Volkswagen Beetle

  

VW Beetle motor world

The Volkswagen Beetle is a 2 door, four passenger car that was manufactured between 1938 and 2003, and has become an iconic piece of automobile history. Officially called the Volkswagen Type 1, commonly known in Germany as the Käfer (translated as “beetle” in english) was designed by Ferdinand Porsche between 1934 and 1938, but not mass produced until 1945. It is the longest running and most manufactured car of a single platform ever made.

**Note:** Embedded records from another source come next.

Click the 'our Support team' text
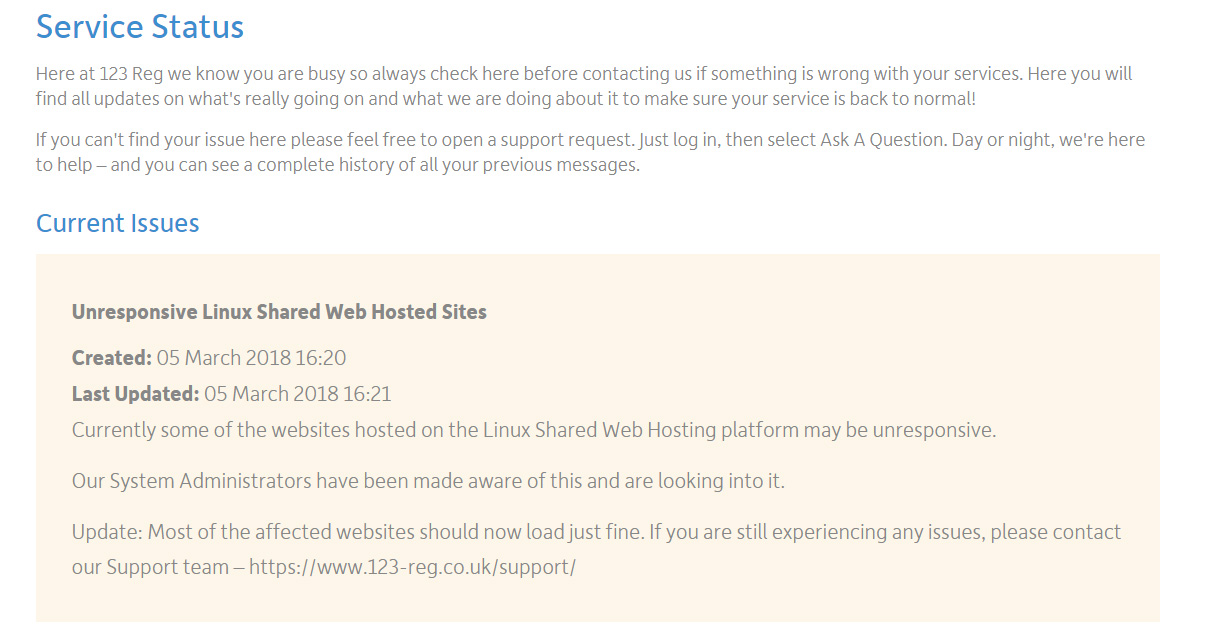1212x641 pixels. pos(150,568)
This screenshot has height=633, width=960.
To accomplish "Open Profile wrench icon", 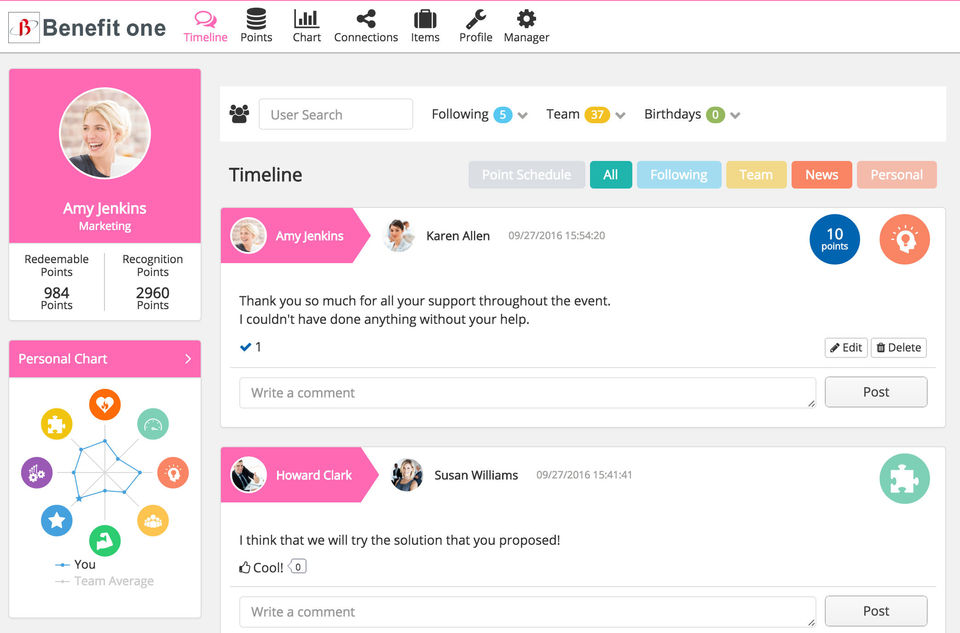I will 476,19.
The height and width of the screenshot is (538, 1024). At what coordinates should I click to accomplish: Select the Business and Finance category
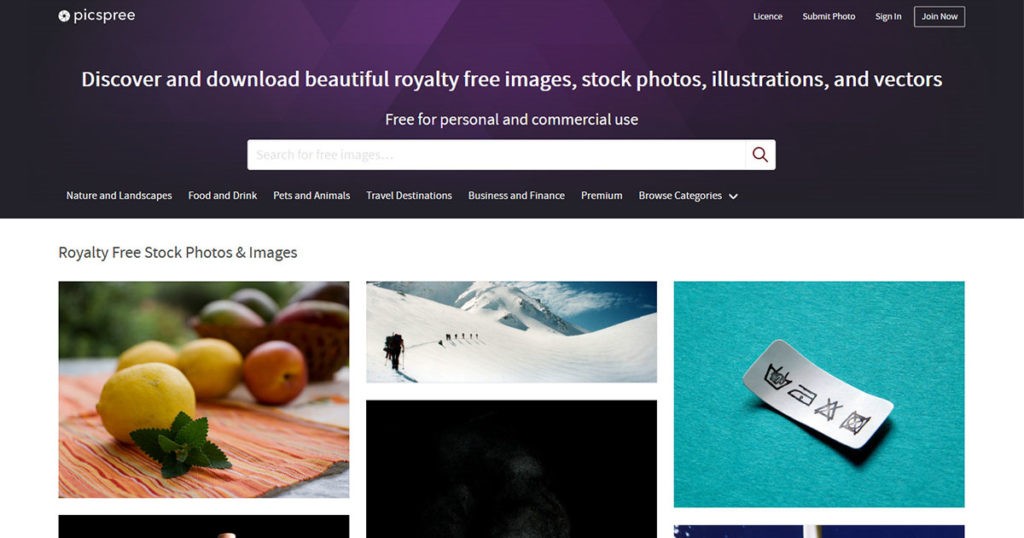(x=517, y=195)
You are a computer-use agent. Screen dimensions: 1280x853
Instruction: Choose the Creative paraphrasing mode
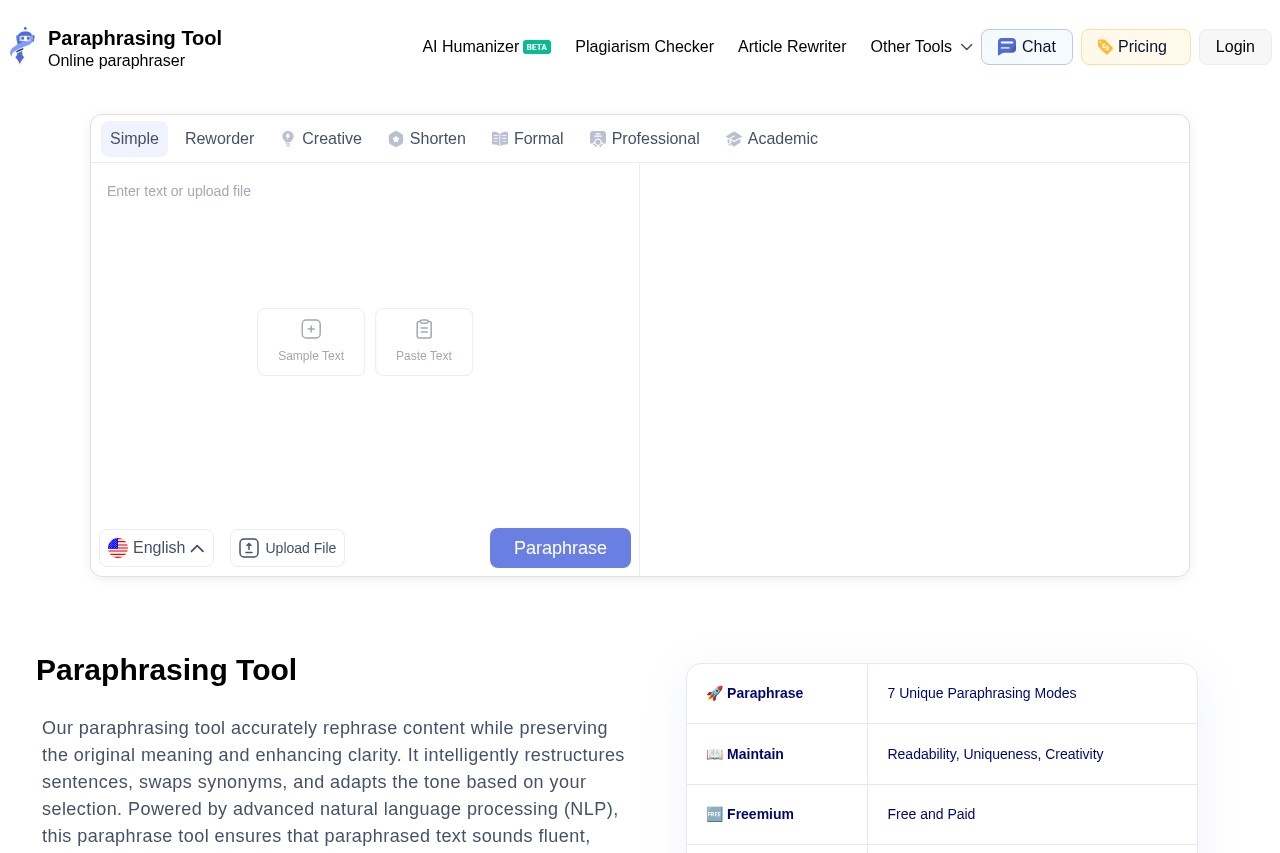[x=321, y=139]
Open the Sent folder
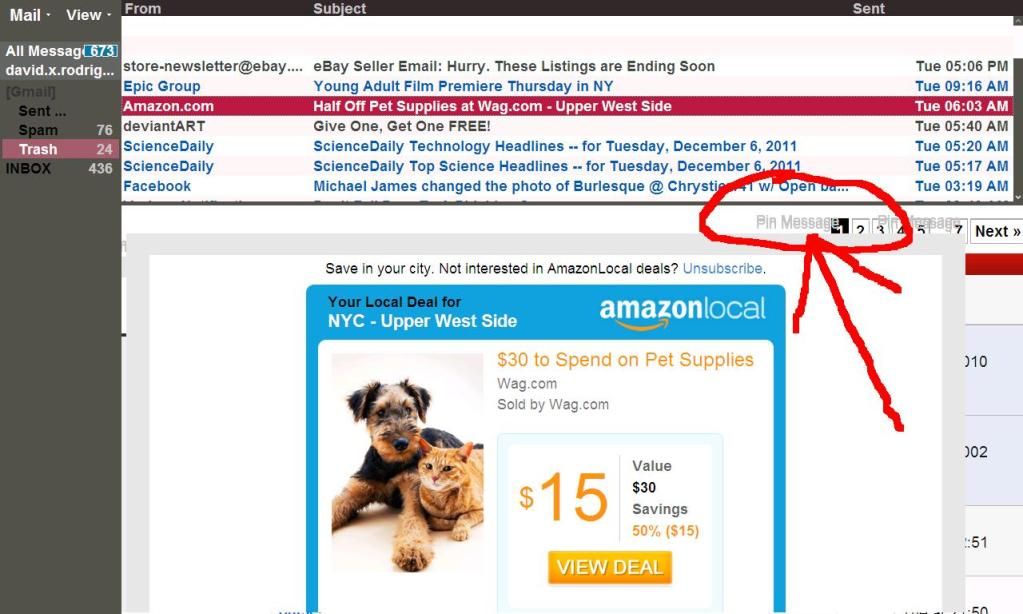 coord(42,111)
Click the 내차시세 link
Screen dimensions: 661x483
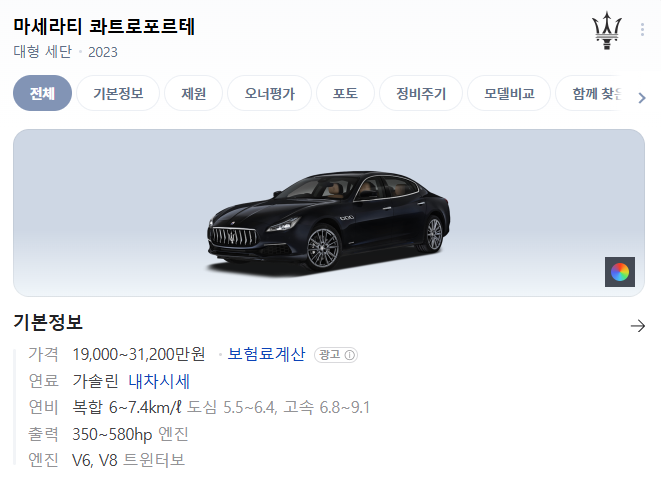point(159,381)
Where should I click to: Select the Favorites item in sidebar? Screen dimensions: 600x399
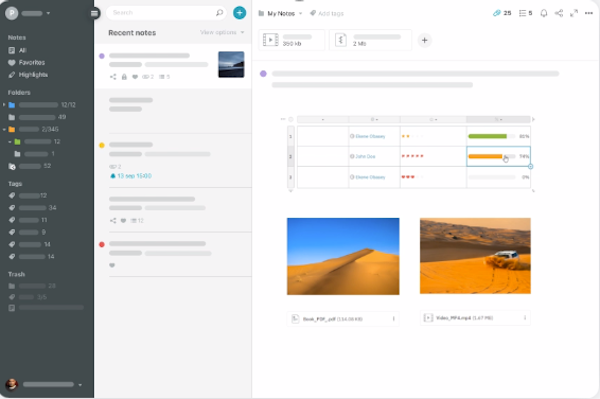tap(27, 62)
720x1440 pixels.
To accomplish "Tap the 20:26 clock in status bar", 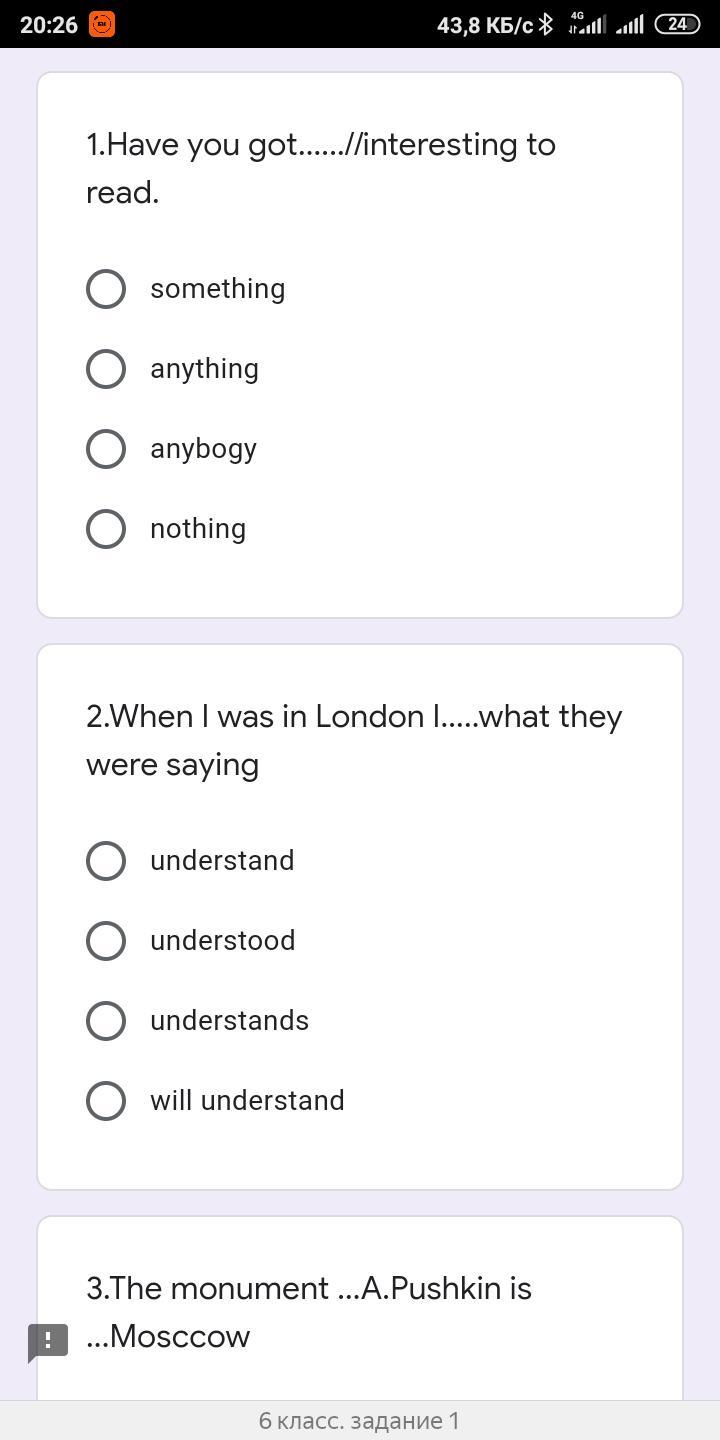I will click(x=48, y=24).
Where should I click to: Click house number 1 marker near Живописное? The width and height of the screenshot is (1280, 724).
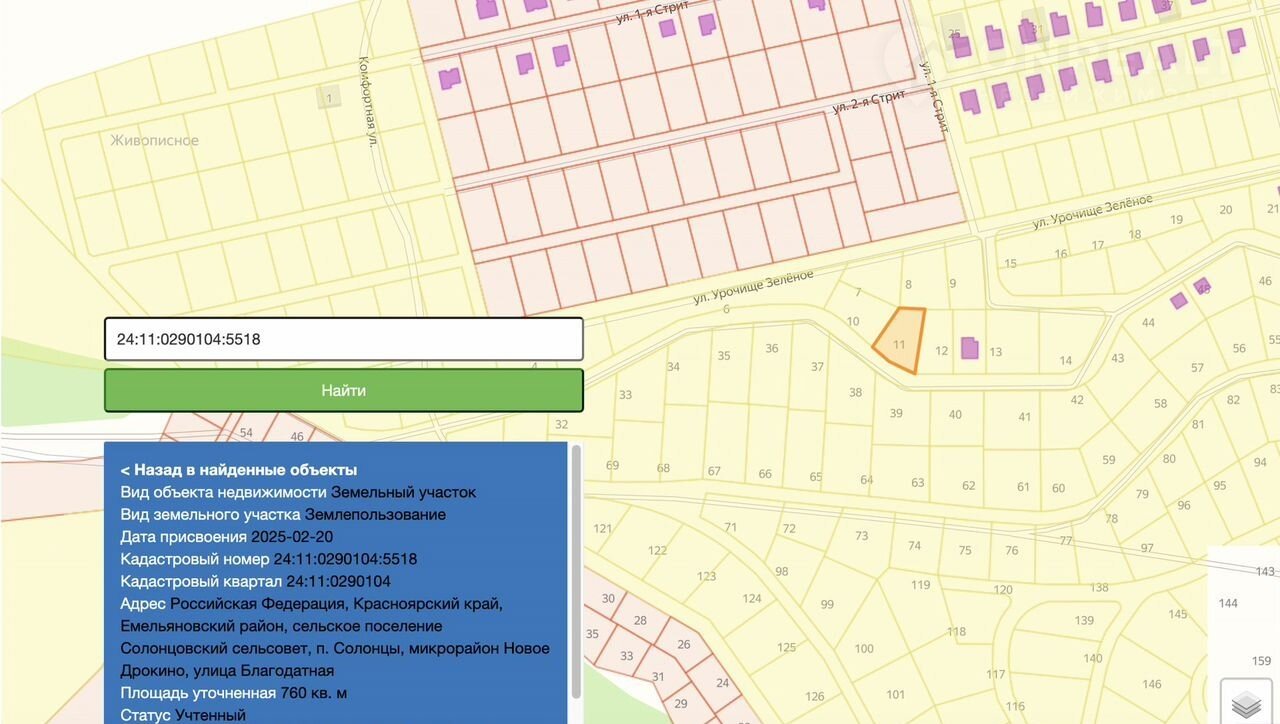329,97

Original specifications derived from a meeting in 1934 stated that Germany required a basic vehicle that could transport two adults and three children at 100 km/h while not exceeding seven litres of fuel for every 100 km travelled. Economy played a huge role in the Beetle's design which ensured that engine pieces and auto parts could be quickly and inexpensively changed. It was also stated that the engine had to be powerful enough for easy sustained cruising upon the new Autobahn systems in Germany. It was also designed to be as mechanically simple as possible, with an air cooled engine to reduce trips to the mechanic and compact torsion bars acting as suspension.
It was awarded fourth place in 1999 in a Car of the Century competition, the goal of which was to determine the most influential motor of the 20th Century.
The original design had 25 horsepower and could reach top speeds of roughly 100 km/h, however as speed limits were increased after the war, the demand for a higher output meant the horsepower was boosted to 36, and thereafter to 40. It was the most influential rear wheel drive car with a rear engine that began a trend of similar motors to be produced by Fiat and Renault, increasing production of this configuration from 2.6% in continental Europe in 1946 to 26.6% in 1956.
in 1998 Volkswagen released a newer version of the beetle which remained in production until 2010 before being replaced in 2011 by the Beetle A5. The Beetle undertook many revisions and updates between 1938 and 2003 when production of the classic style ceased in Mexico. Updates included a convertible version in 1948, the adding of hydraulic brakes and the option of a folding sunroof in 1950, window enlargements in 1965 and higher mounted C section bumpers in 1968.
The Beetle has also been modified for drag racing due to the weight distribution in the car allowing for maximum grip off the starting line. Because of the RR layout, wheelies are possible and wheelie bars have been added to models modified for drag racing.
The Beetle has also been entered into rallies in European contests in the 60s and 70, most notably between 1971 and 1973 when Volkswagen had their peak racing performance with the VW 1302S and 1303S, known as the Salzburg Rally Beetle and achieved some victories in 1973 on Elba for overall and class, Acropolis for class, and the Austrian championship in 1972.
The Beetle is a very influential vehicle which is recognized world wide and revolutionized the way that we drive in automotive history. It will not be easily forgotten with time.